> DATA LISTING:
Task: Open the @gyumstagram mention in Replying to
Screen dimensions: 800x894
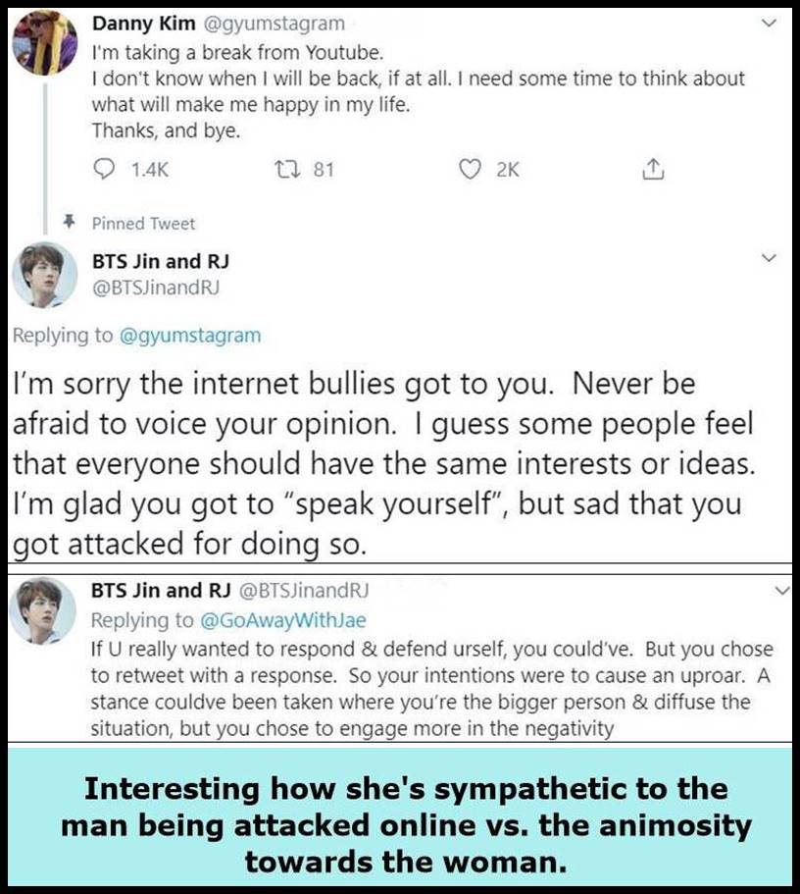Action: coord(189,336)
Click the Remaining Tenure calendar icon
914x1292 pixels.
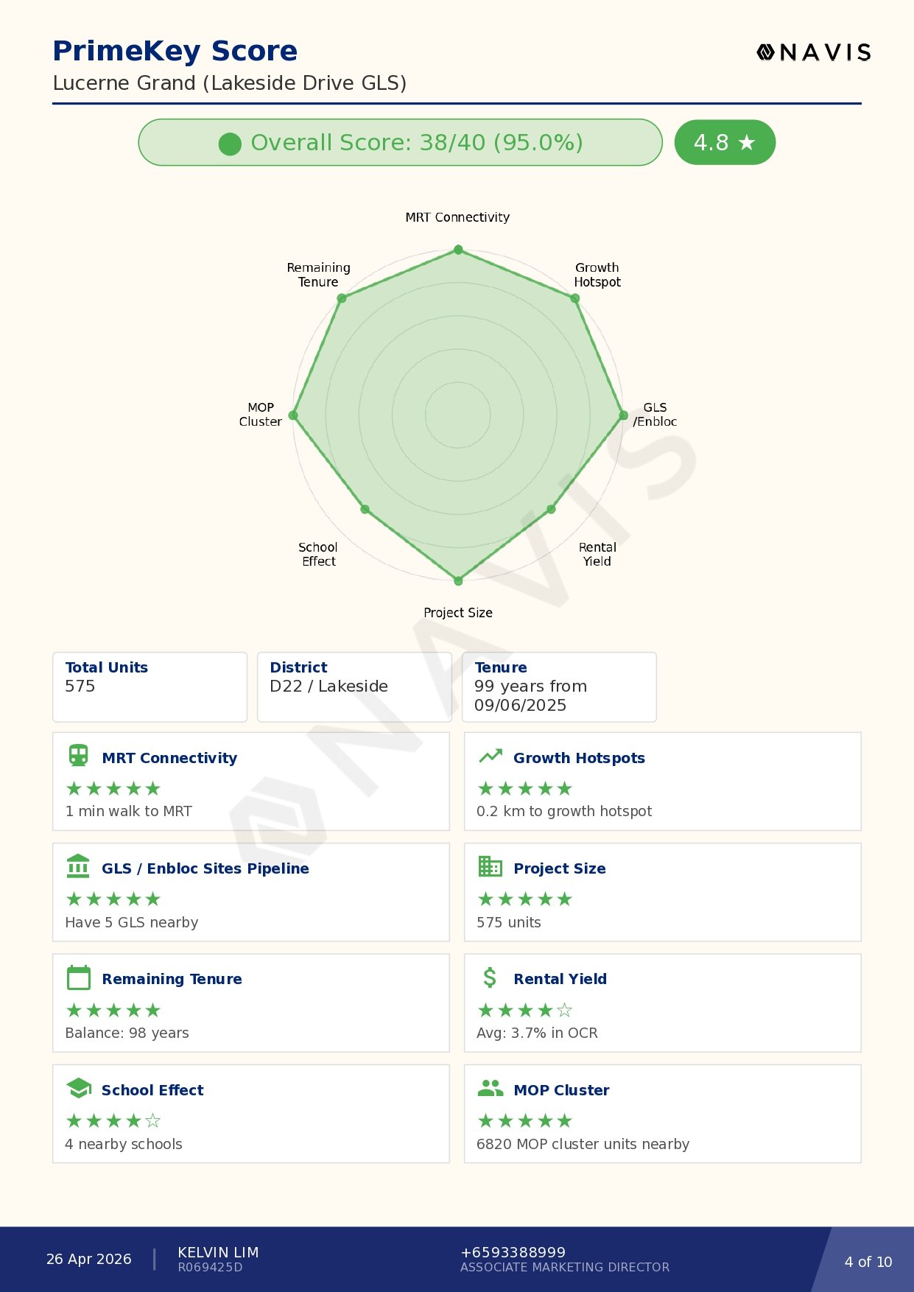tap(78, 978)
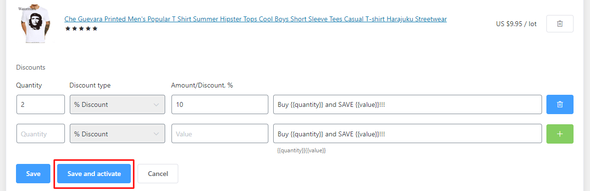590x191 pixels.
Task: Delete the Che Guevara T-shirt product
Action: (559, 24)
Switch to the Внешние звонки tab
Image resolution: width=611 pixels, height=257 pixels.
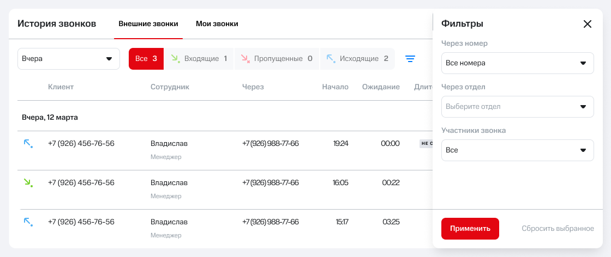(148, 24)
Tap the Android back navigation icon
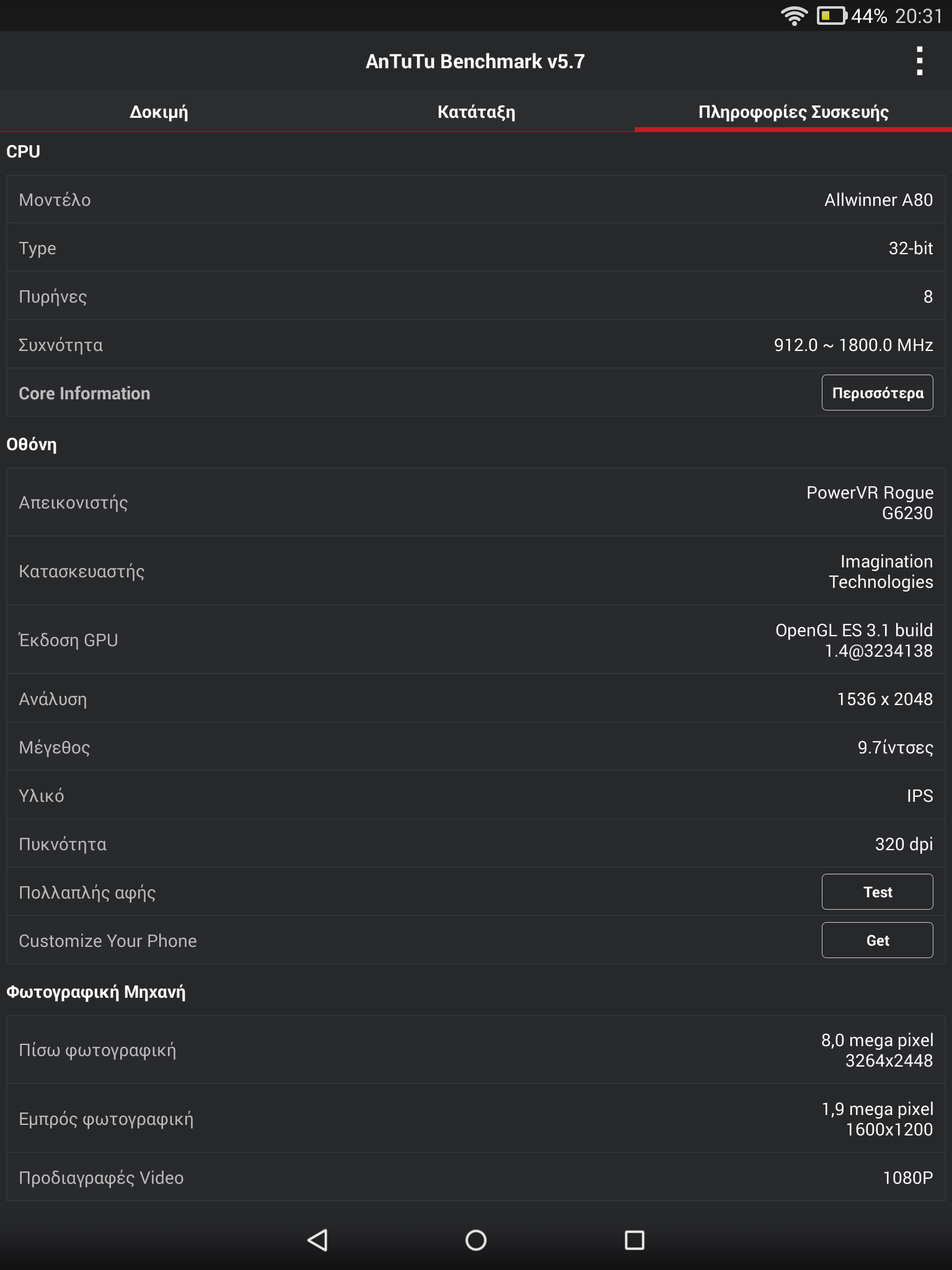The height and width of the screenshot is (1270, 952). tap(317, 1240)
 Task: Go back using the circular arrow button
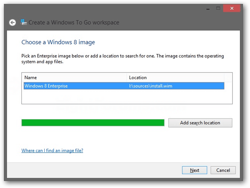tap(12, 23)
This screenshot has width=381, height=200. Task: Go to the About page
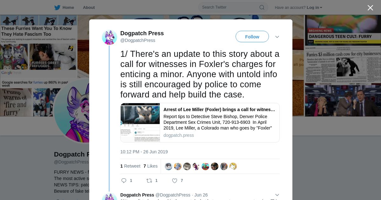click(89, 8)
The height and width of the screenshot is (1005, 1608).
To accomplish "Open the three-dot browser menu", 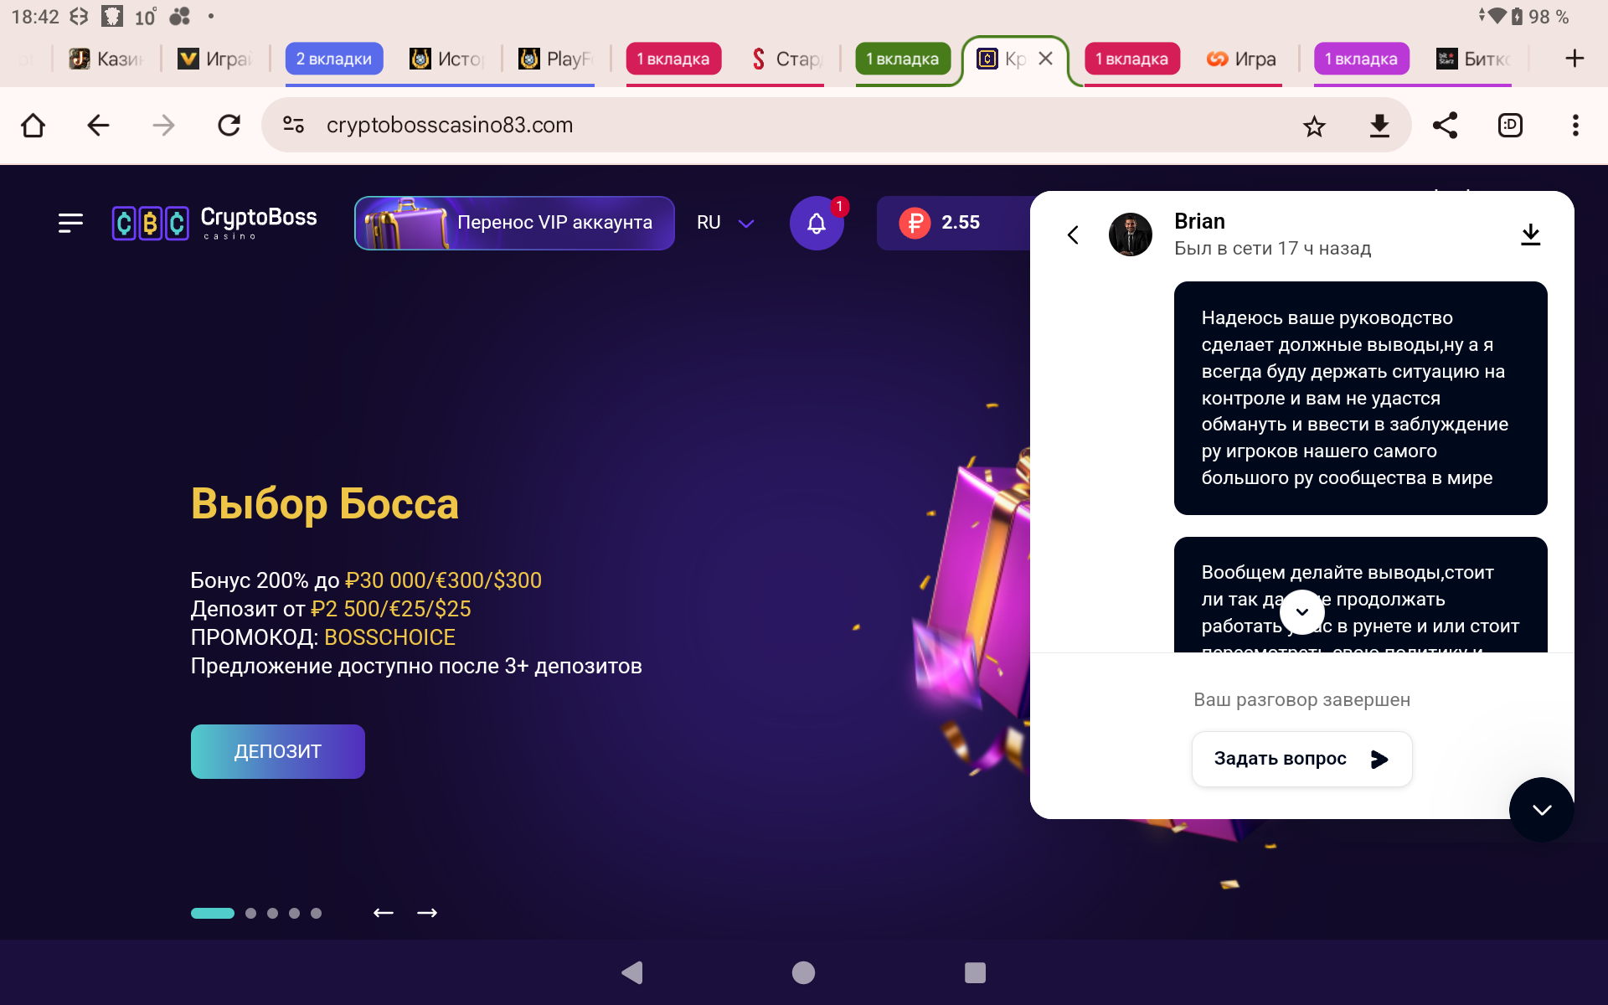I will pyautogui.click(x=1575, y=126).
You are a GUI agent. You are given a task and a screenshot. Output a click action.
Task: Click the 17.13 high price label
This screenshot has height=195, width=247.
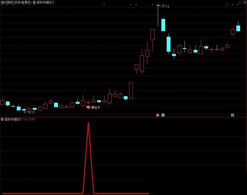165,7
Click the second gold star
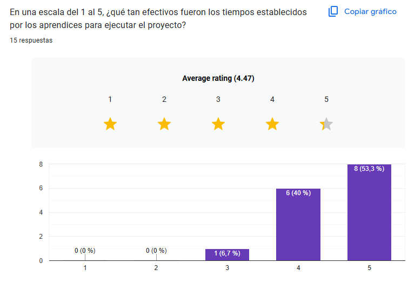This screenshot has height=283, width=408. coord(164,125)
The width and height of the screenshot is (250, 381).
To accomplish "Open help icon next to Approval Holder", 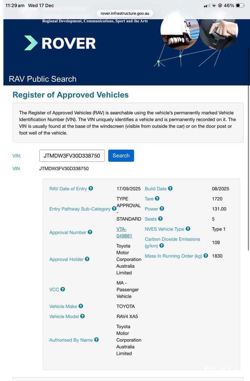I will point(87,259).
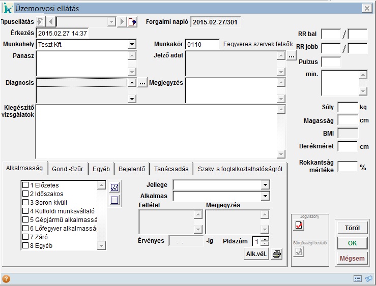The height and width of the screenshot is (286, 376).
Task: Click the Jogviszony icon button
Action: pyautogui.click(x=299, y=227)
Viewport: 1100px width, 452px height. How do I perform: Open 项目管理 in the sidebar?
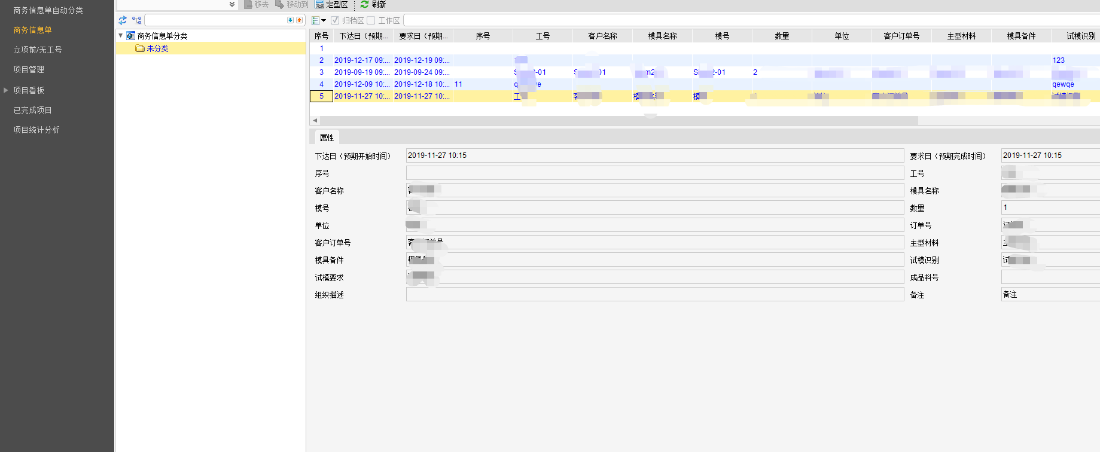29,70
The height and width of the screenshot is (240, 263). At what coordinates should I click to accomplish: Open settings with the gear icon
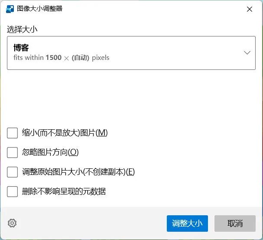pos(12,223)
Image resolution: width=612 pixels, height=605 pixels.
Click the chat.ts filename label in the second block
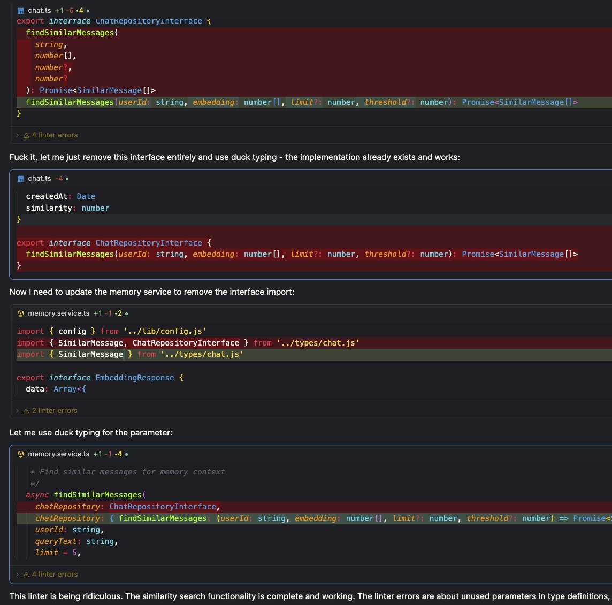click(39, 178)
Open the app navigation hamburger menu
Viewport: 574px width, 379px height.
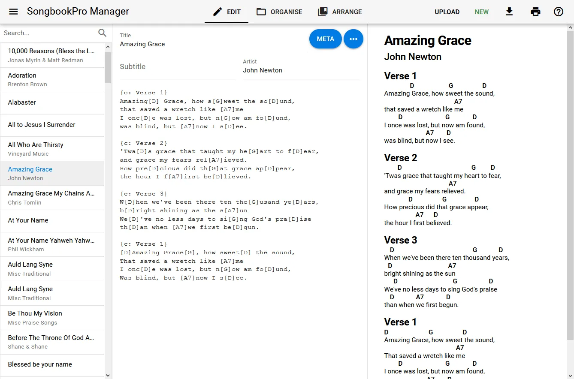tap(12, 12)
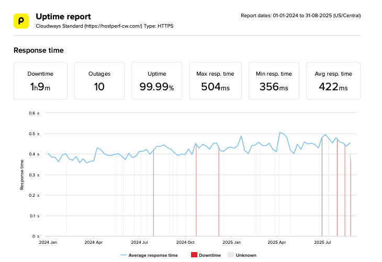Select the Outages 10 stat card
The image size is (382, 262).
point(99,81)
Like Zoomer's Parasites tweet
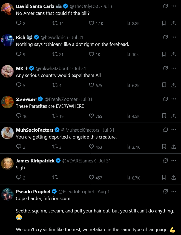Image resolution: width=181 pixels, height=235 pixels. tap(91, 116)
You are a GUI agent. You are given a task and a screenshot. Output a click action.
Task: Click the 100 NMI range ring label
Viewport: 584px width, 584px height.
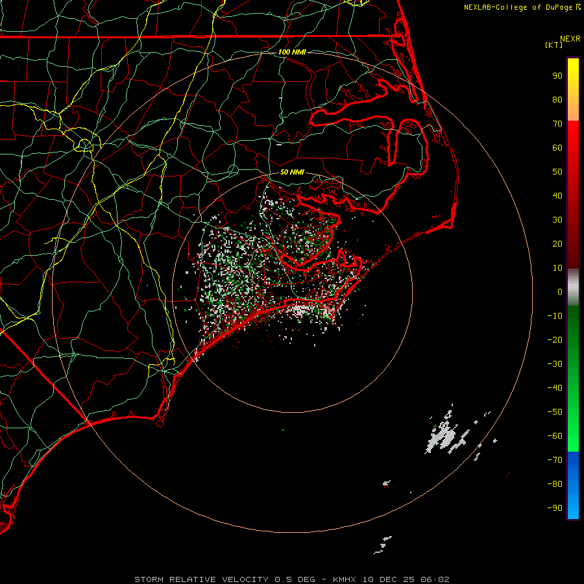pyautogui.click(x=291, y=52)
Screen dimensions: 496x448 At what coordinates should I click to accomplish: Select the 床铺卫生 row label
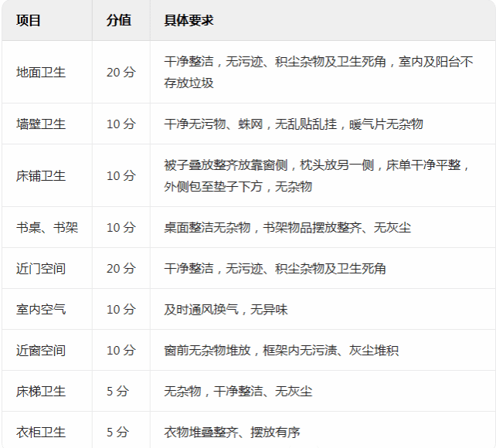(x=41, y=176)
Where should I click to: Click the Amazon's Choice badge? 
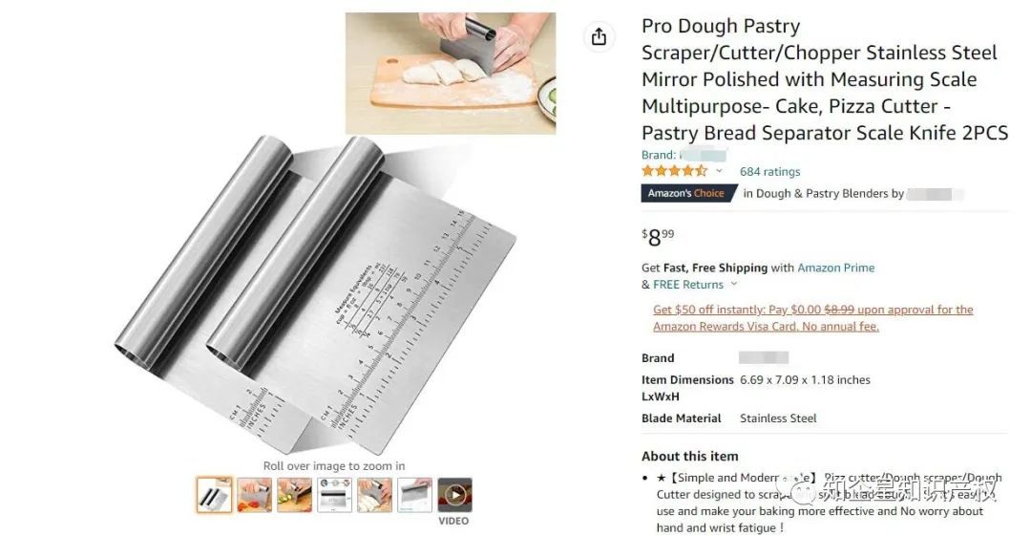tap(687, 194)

> TASK INSTRUCTIONS:
With the pictures left out, write out exactly the lines from the line containing "Like Zoomer's Parasites tweet" through the last line of the entries above, both ends included, and no others.

> EXERCISE OUTPUT:
Like Zoomer's Parasites tweet
Image resolution: width=181 pixels, height=235 pixels. tap(91, 116)
You are a GUI agent. You are given a task and a screenshot. Output a click action.
Task: Click the 100 NMI range ring label
Viewport: 584px width, 584px height.
pyautogui.click(x=291, y=52)
Screen dimensions: 496x448 At what coordinates should I click to accomplish: Select the 床铺卫生 row label
(x=41, y=176)
Where should I click to: Click the Amazon's Choice badge? 
tap(687, 194)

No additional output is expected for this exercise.